### [Task data]

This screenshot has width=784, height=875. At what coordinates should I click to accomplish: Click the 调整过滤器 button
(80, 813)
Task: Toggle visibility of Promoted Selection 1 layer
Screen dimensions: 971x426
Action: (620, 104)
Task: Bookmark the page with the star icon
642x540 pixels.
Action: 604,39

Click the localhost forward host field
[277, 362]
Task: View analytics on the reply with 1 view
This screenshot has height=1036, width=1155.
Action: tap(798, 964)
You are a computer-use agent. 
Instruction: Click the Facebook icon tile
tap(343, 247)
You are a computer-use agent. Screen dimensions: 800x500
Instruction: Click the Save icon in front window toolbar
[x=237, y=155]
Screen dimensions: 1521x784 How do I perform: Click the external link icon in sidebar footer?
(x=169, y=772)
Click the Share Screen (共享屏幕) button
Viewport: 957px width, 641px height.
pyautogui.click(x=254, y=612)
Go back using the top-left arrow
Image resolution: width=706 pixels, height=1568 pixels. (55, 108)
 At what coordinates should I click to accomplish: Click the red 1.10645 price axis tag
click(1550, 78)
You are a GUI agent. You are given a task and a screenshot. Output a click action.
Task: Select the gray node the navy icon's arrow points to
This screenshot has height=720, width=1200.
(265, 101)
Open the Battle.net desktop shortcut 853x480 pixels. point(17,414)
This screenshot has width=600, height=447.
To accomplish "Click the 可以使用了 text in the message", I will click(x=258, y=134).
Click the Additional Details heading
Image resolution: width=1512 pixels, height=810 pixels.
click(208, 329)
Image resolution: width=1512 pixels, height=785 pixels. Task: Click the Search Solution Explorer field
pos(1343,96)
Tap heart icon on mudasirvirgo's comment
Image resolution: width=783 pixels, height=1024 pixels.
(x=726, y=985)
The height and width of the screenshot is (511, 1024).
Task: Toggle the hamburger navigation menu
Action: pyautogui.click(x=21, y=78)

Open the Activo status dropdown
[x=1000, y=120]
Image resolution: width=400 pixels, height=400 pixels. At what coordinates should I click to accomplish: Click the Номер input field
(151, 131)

### [Problem details]
Copy the records from the line with "Click the Additional Details heading" up to and including the line with "pos(1343,96)", keeping each line identical.

### [Solution to the problem]
Click the Additional Details heading
Image resolution: width=1512 pixels, height=810 pixels.
click(208, 329)
Image resolution: width=1512 pixels, height=785 pixels. Task: Click the Search Solution Explorer field
pos(1343,96)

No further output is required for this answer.